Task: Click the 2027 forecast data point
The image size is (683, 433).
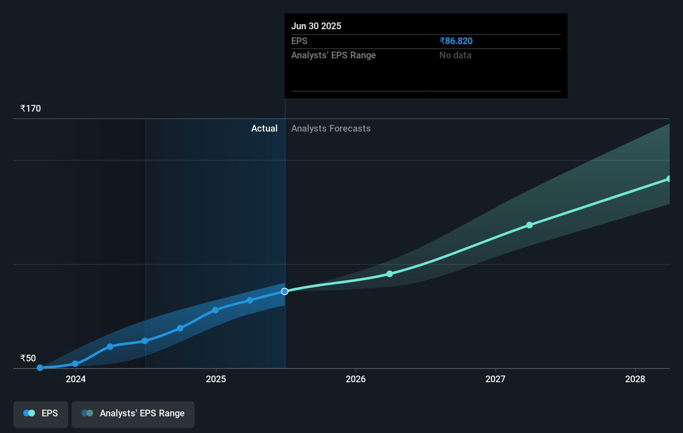Action: [x=529, y=225]
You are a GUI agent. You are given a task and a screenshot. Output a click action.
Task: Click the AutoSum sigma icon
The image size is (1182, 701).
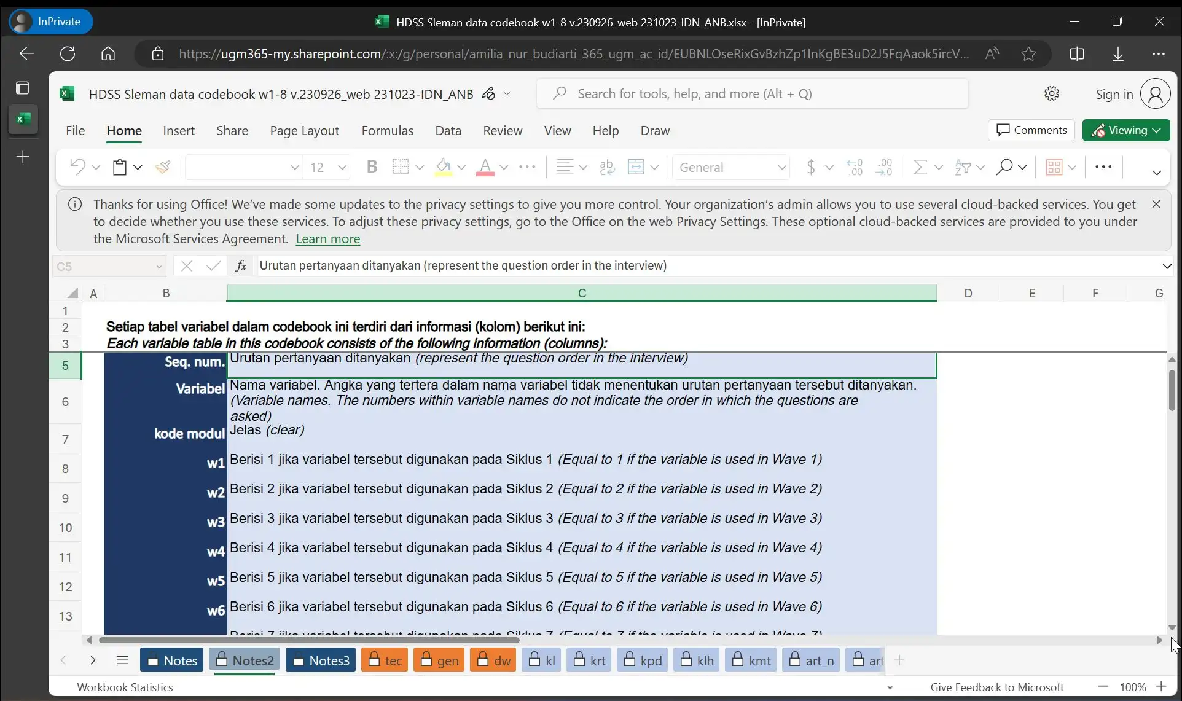(x=920, y=167)
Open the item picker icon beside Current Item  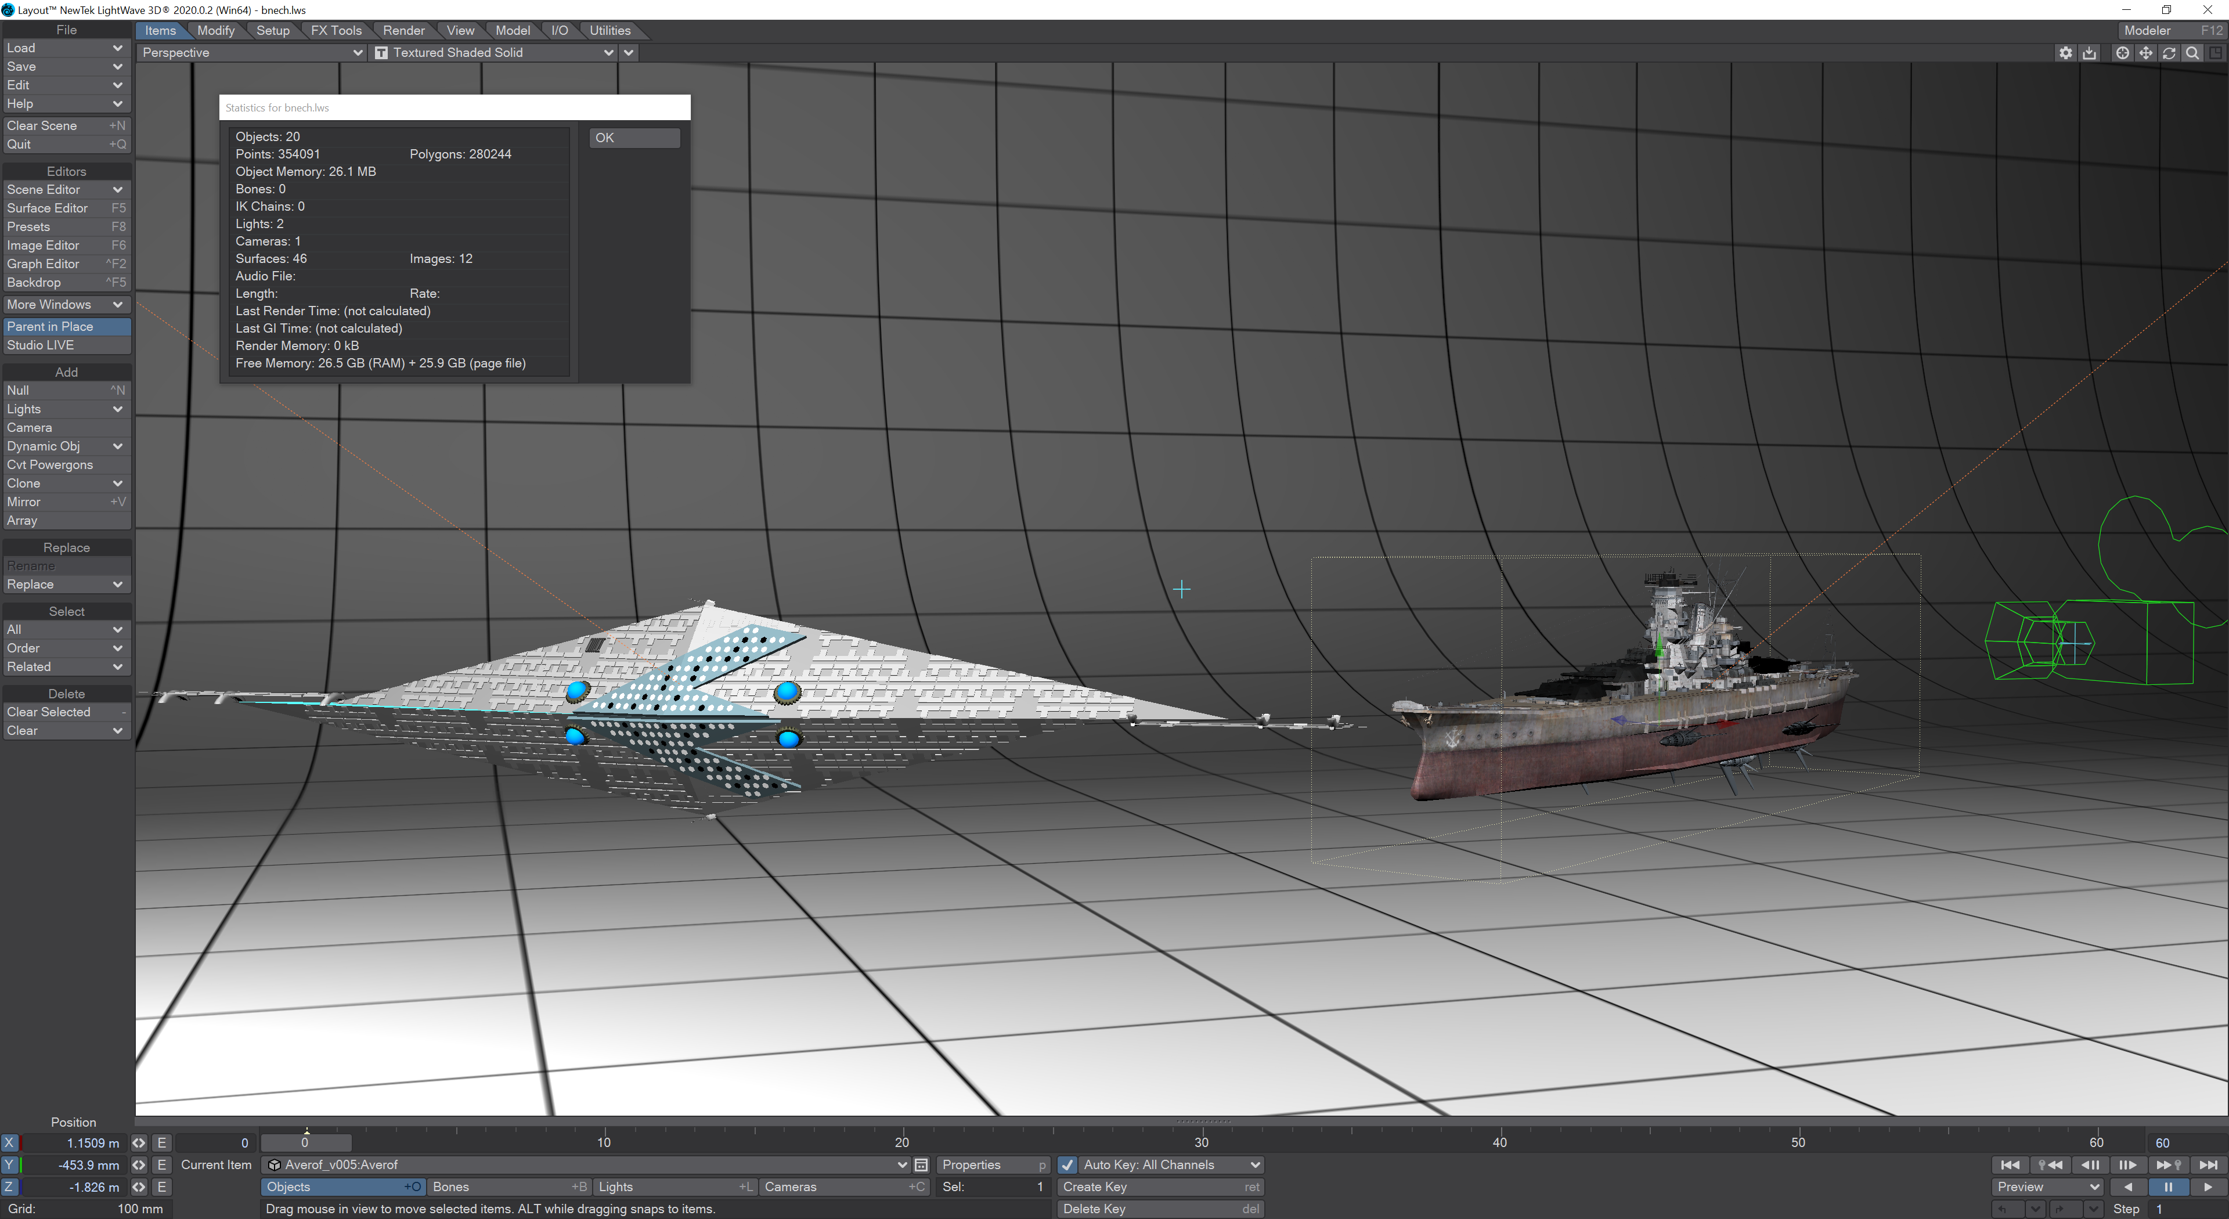[922, 1164]
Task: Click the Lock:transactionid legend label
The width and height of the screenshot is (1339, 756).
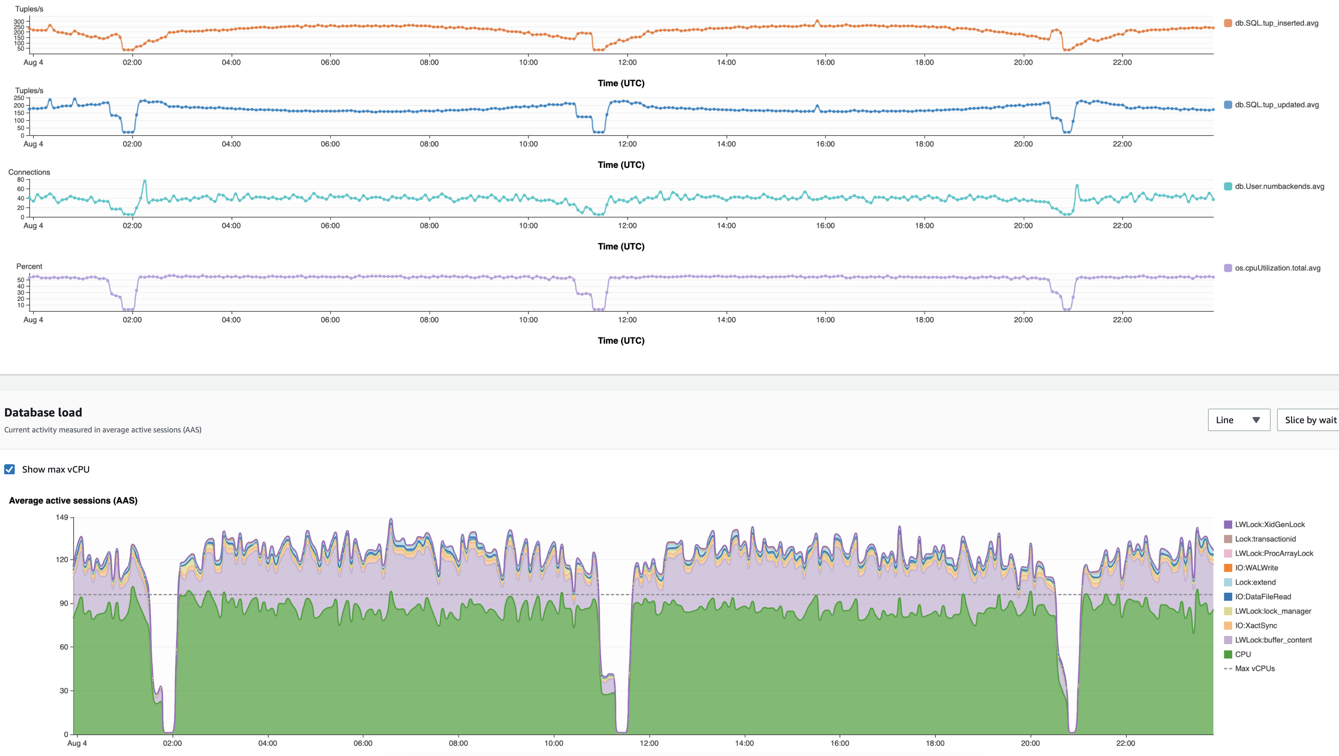Action: coord(1265,539)
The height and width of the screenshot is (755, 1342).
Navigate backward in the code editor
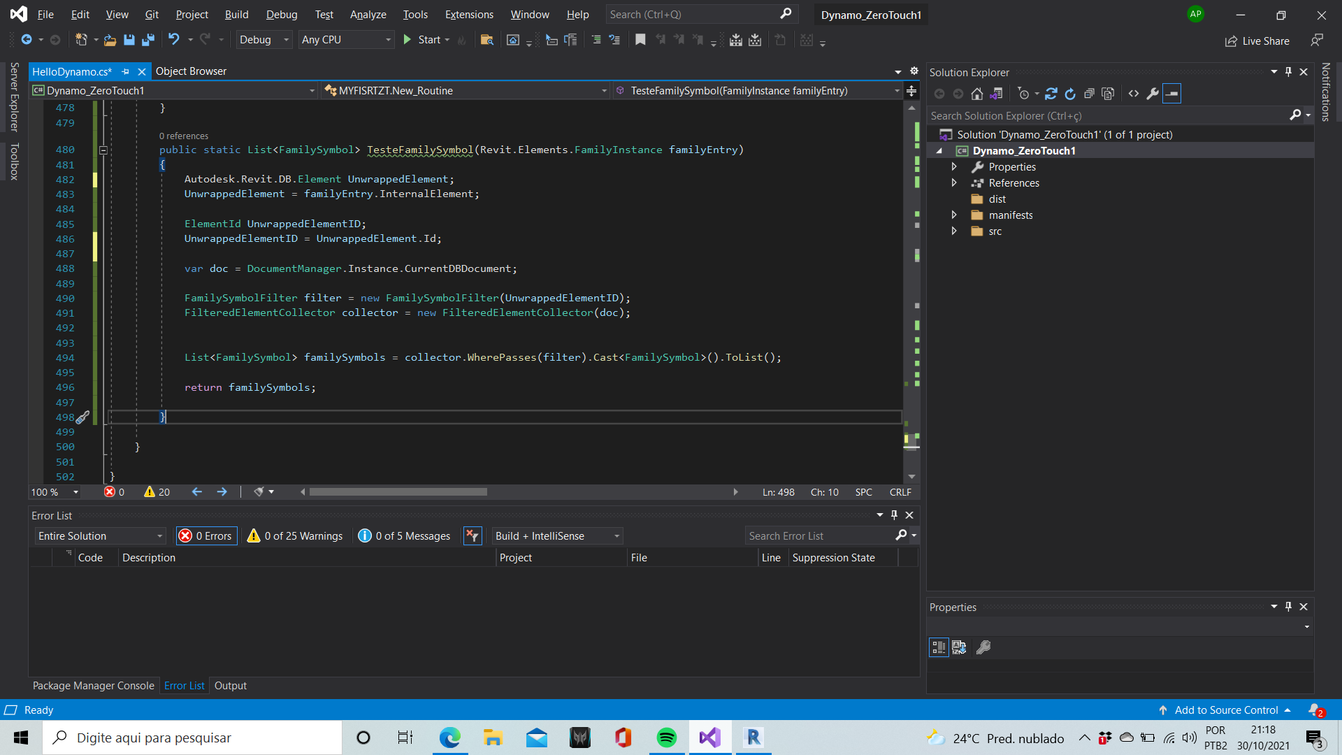pyautogui.click(x=196, y=491)
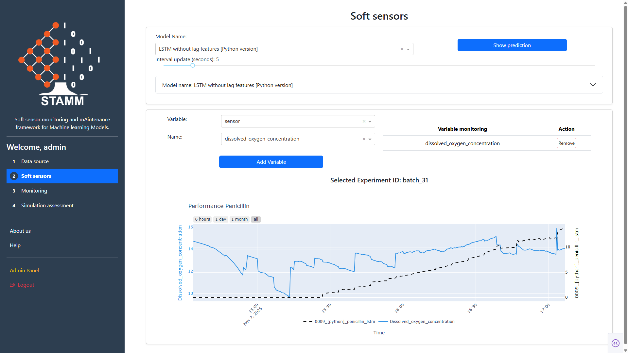Click the interval update slider handle
The width and height of the screenshot is (628, 353).
193,65
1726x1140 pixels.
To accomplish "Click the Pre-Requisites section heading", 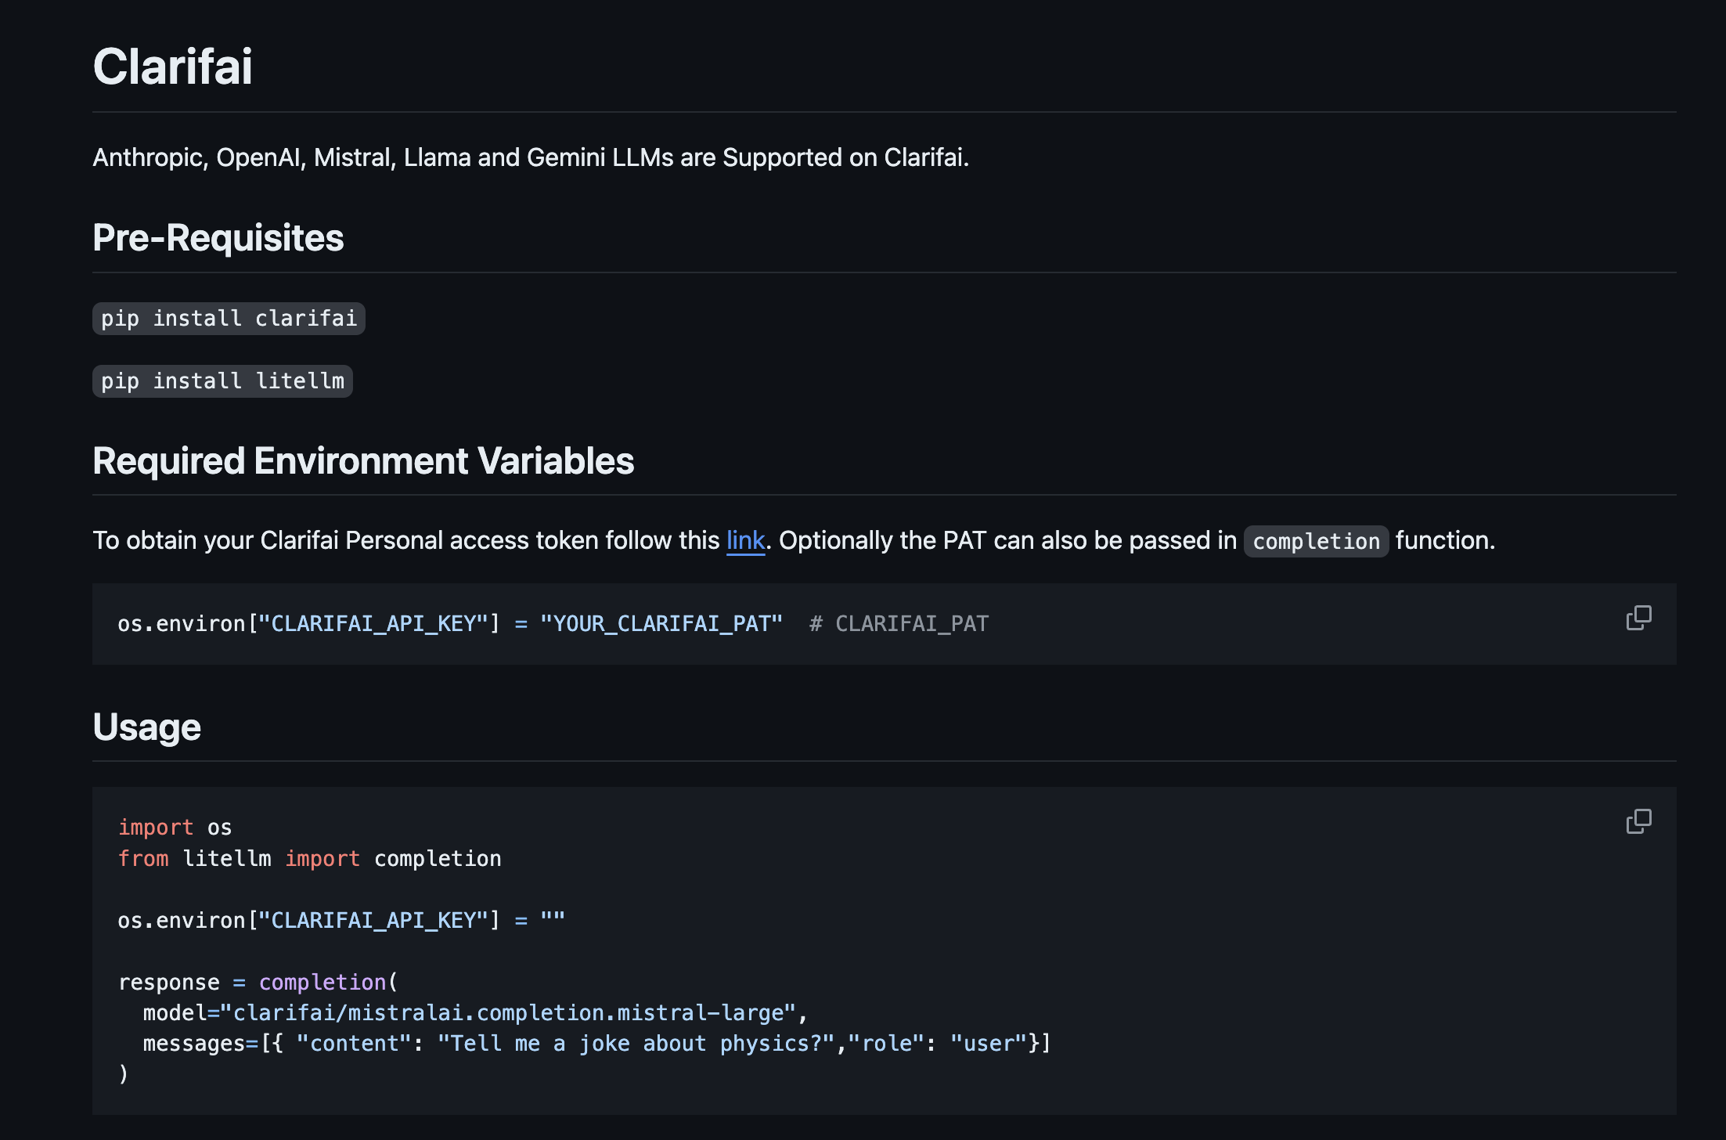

▸ **Try it**
Restate exactly the lines that start at the "Navigate backward in the code editor" line and end with the last line of the material above, leaving out the pictures.

▸ **Result of the exercise**
Navigate backward in the code editor
pyautogui.click(x=196, y=491)
Click the interval update slider handle
The width and height of the screenshot is (628, 353).
193,65
1726x1140 pixels.
To accomplish "Click the Pre-Requisites section heading", 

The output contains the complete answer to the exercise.